It's my feeling that it's a lot about what you use the chisels for, and temperament. If you are on the move you want hard steel that holds the edge the maximum time, and if you are at the workshop doing carpentry, you want some chisels less hard so you can give them a fast strapping and make them razor sharp in a second.
So I think that it's a matter of feeling when you are up in that leauge.
So I look forward to hear about your choice, remember to make a review.
Best thoughts,
Mads


----------



## mafe (Dec 10, 2009)

I looked at your chisels they are really wonderful, so I fully understand why you wished for these for so long.
I think you might find it interesting to read this:
http://www.thebestthings.com/newtools/sorby_bench.htm

And also this:
What you need to know about chisel steel.

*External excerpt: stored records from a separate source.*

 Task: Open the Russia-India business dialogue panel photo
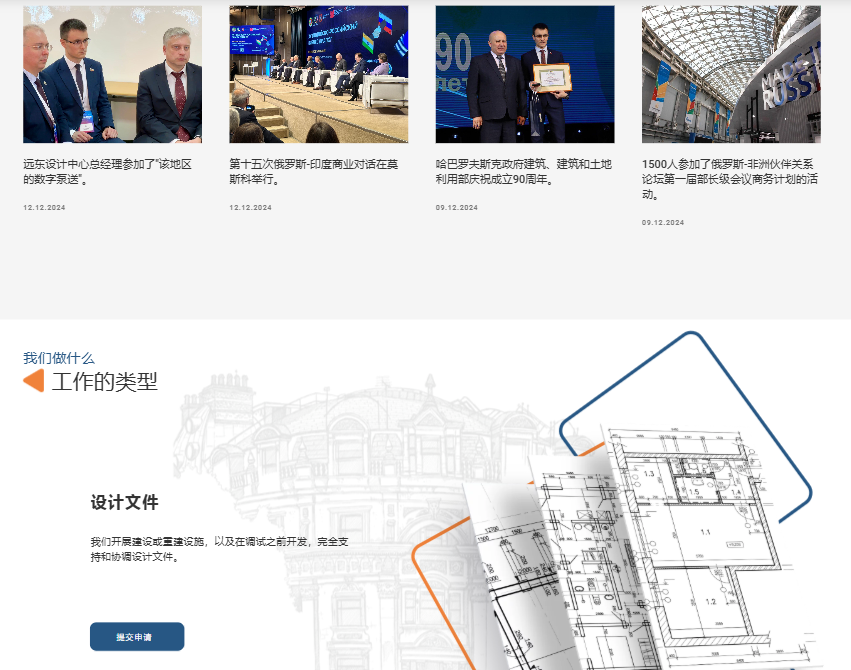pyautogui.click(x=318, y=75)
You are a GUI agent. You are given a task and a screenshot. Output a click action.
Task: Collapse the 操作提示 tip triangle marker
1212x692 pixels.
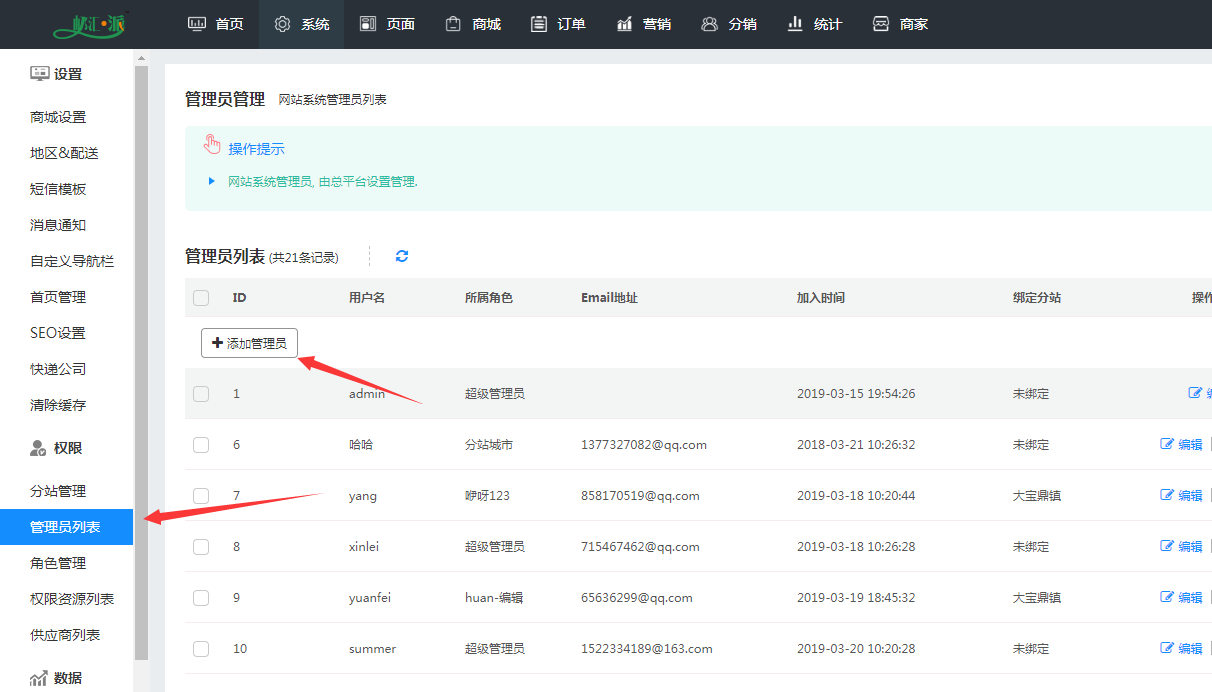pos(212,181)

Here is a general rundown of the steels commonly found in chisels. Manufacturers generally use High Carbon steel; where different steel like A2 is used, that steel is generally more expensive and will be labeled as such. All these except High Speed Steel burn rather easily when sharpening on a grinder - turn that steel blue from heat, and it loses its temper and must be ground more slowly until the burned, blue steel is ground away.

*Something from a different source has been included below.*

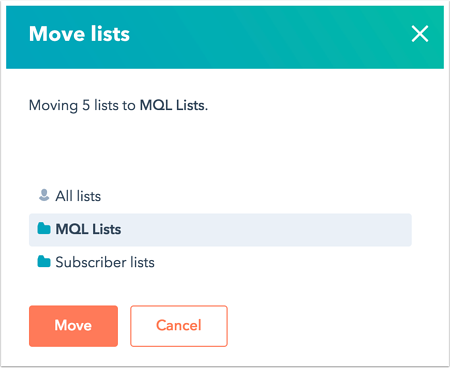This screenshot has height=368, width=450.
Task: Click the bold MQL Lists destination text
Action: tap(173, 105)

Today, steels of all types are exceptionally uniform and of high quality, but that wasn't the case a century and more ago, and manufacturers then proudly advertised the special qualities of their steel. As a result, some names like "Crucible" and "Sheffield" dating back as far as the late 1700's are still sometimes currently used.

High Carbon Steel

After the processes were developed and refined during the middle 1800's to reliably produce large quantities of high carbon tool steel inexpensively, such steel became the mainstay of edge tool production that continues today. "Sheffield Steel", "Warranted Cast Steel", modern 01 and other Tool Steels, "Swedish Steel", "Crucible Steel", and others. Many of the chisels made during the late 1800's still serve admirably today; as properly forged and heat treated carbon steel takes an excellent edge while is very easy to resharpen using traditional composite, water or oilstones.

Chrome Vanadium Steel

A modern, shiny tool steel used for mechanic's tools and only occasionally seen in lower grades of chisels. The chromium and vanadium add hardness, toughness and rust resistance, and if properly made, I'm told, they can take a good cutting edge. Unfortunately, the only way I know to determine whether the chisel was properly made is to hone and use it, and of course, by then you've already purchased it. These are more difficult to sharpen than carbon steel, and I'm not sure if it's the steel or the manufacturing process, but in lower tool grades it can be impossible to obtain an "excellent" cutting edge.

High Speed Steel

M2 and other formulations. Chromium, tungsten, molybdenum and vanadium are added to resist softening when the steel is overheated during use or sharpening on a high-speed grinder. Used primarily in drill bits and lathe tools, this steel is expensive, hard, tough, easy and fast to grind, holds its cutting edge longer than carbon steel, but is very difficult to hand hone and doesn't take as fine an edge using typical sharpening stones short of diamond paste on an indexing plate.

A2 Steel

The modern compromise. High carbon steel with chromium and molybdenum added in smaller amounts than some other modern steels, but sufficient to add some toughness, hardness and longer edge life at minimum expense to the quality of the cutting edge and ease of sharpening. I find these harder blades only slightly more difficult to hand hone on traditional stones than carbon steel, and very doable without resorting to the expensive diamond pastes often recommended. I also find A2 blades take a very good edge and hold it as long or slightly longer than my best prewar carbon tools.

Rockwell Hardness

More compromises. The Rockwell index is simply a hardness test of the final, tempered blade. Chisels available today can range from RC 56 (relatively soft) to RC 64 (relatively hard). Softer steel is easier to sharpen but doesn't hold its edge as long as harder steel, which takes longer to sharpen but holds its edge longer. Chisels above the RC 62 range can also be brittle, if not during use then when you accidentally knock one on a concrete floor and find you have a badly chipped edge that must be severely reground, shortening the life of that tool. As a practical matter working at or close to a bench, I find chisels so fast and easy to touch up on the stones, that harder steel with longer edge life isn't necessarily better for me - my preference is the ability to take the sharpest cutting edge I can hone, but hone easily. In my plane irons however, it is real convenient to not have to dismantle, hone, reassemble and adjust any more often than I absolutely have to, and depending on the plane, that preference may take precedence over my very best cutting edge.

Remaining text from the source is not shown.